Turn the stretch of entries from the line that contains "Given: Click the PyCharm icon in title bar" through the end of the entries into a Markdown table with the columns No. and Text, one row per line, skipping blank lines and leaving out the pictures.
^^^^^^^^^^^^^^^^
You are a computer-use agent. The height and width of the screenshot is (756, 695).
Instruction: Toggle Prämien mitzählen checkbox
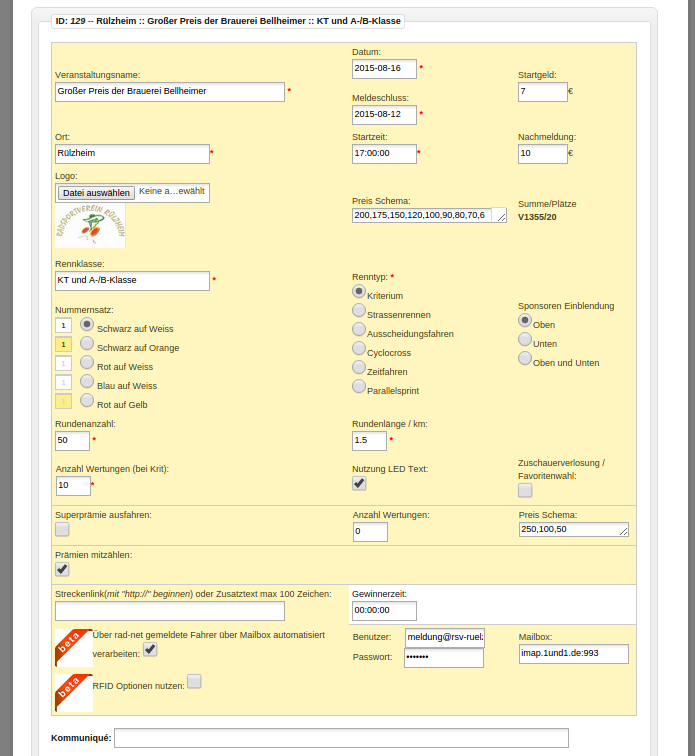62,569
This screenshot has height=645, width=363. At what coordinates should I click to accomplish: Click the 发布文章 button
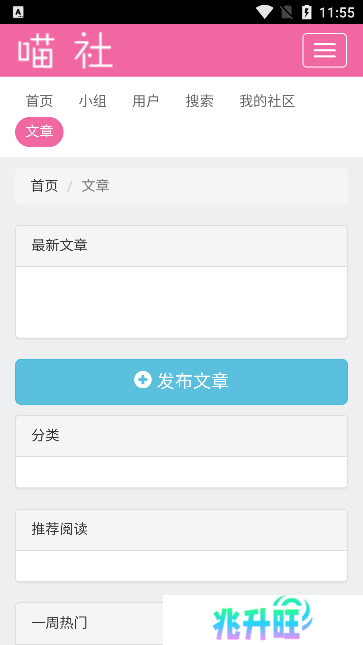pyautogui.click(x=182, y=382)
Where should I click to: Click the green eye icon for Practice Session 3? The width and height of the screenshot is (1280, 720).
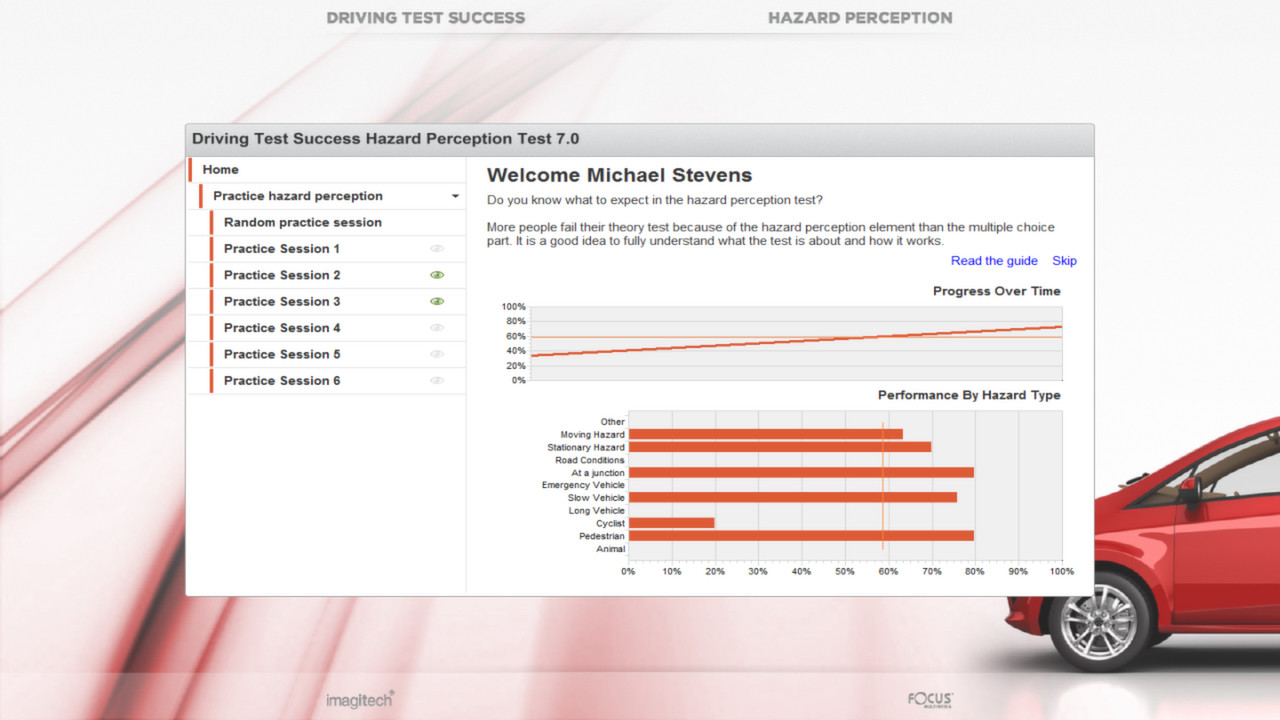[436, 301]
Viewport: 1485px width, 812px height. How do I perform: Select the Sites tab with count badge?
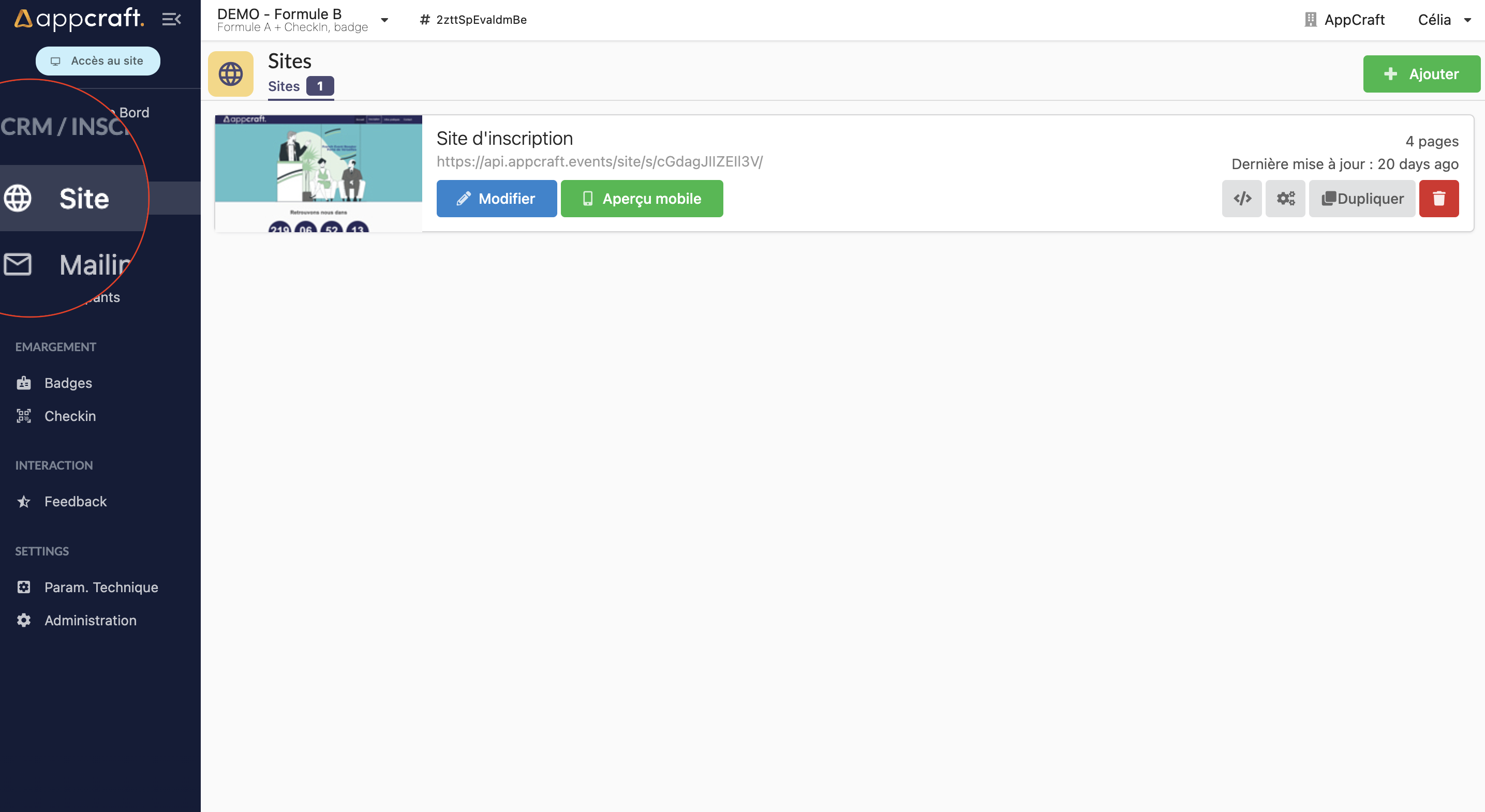[300, 86]
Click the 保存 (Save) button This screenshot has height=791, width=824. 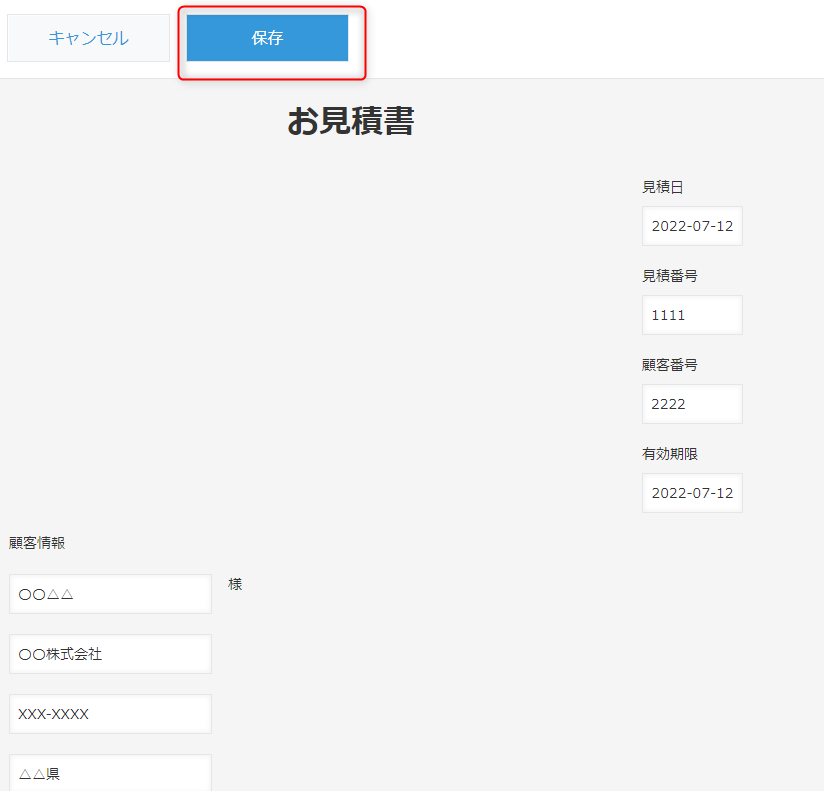[x=267, y=38]
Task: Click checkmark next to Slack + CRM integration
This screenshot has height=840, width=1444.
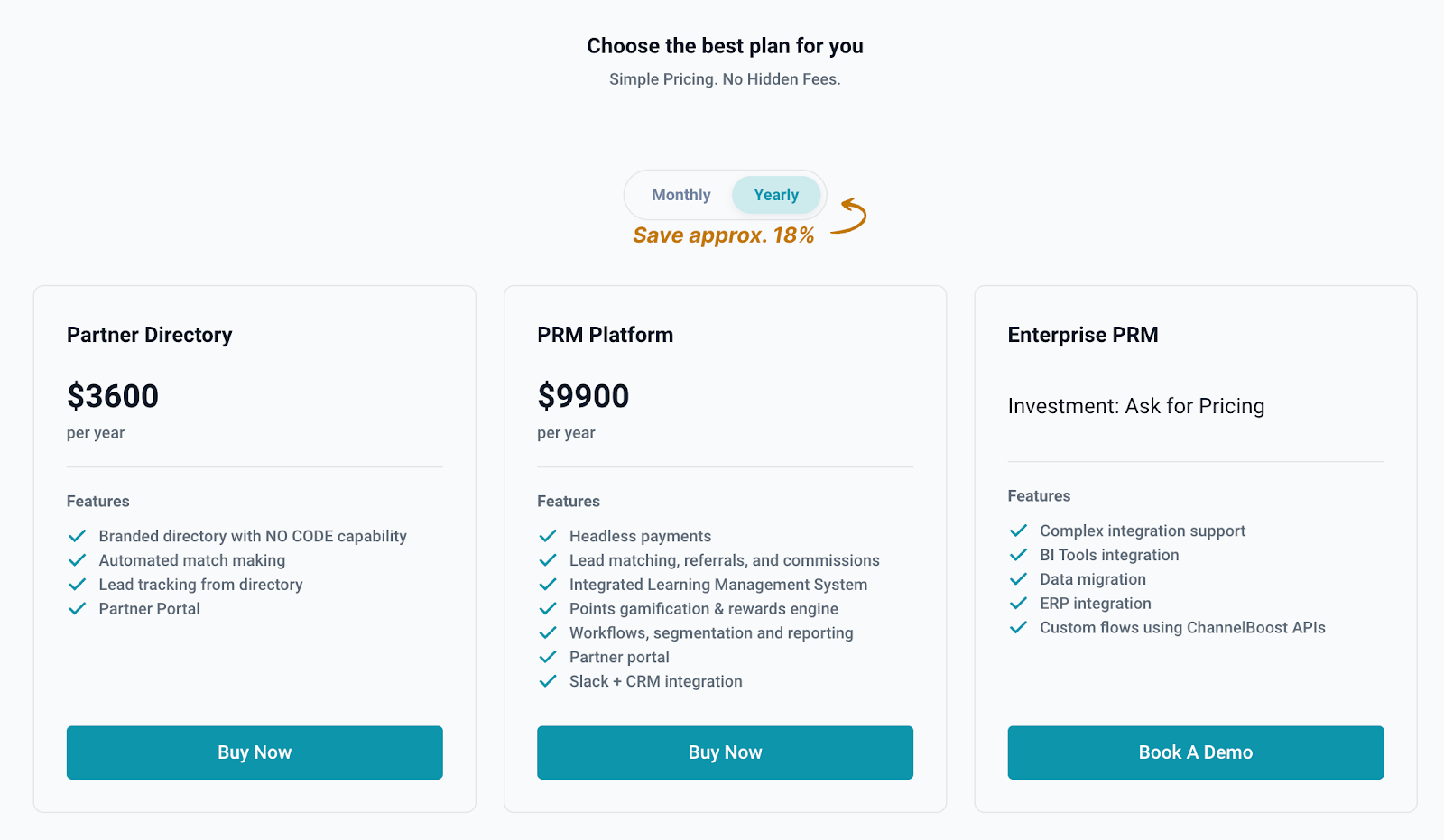Action: (548, 681)
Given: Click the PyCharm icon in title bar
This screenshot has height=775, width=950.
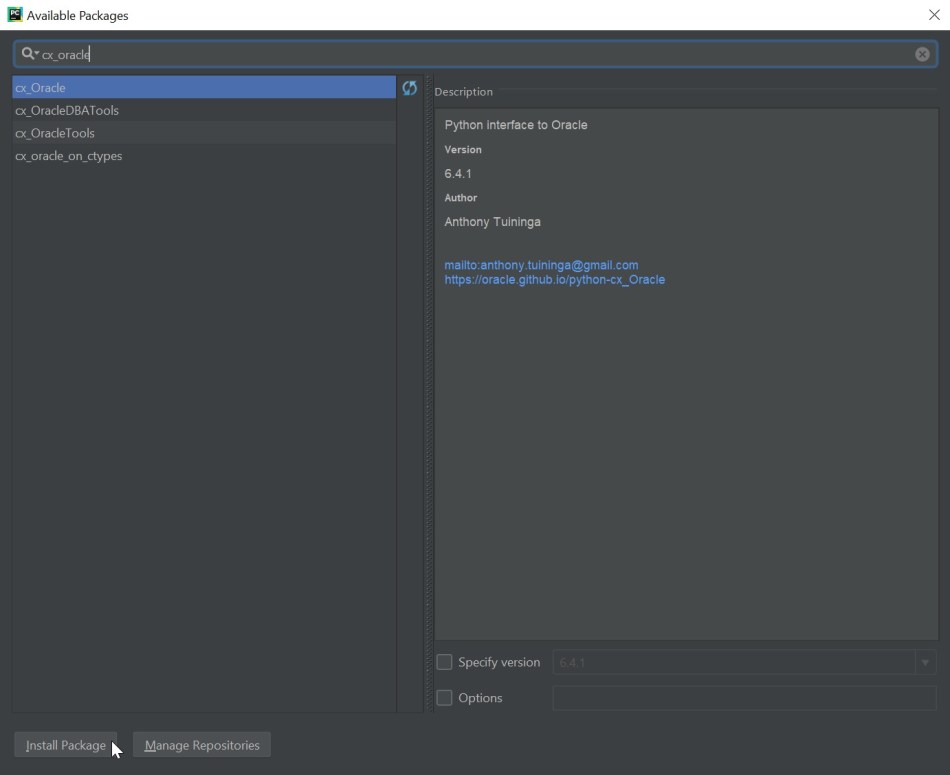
^^^^^^^^^^^^^^^^
REPLY>
| No. | Text |
|---|---|
| 1 | Given: Click the PyCharm icon in title bar |
| 2 | This screenshot has height=775, width=950. |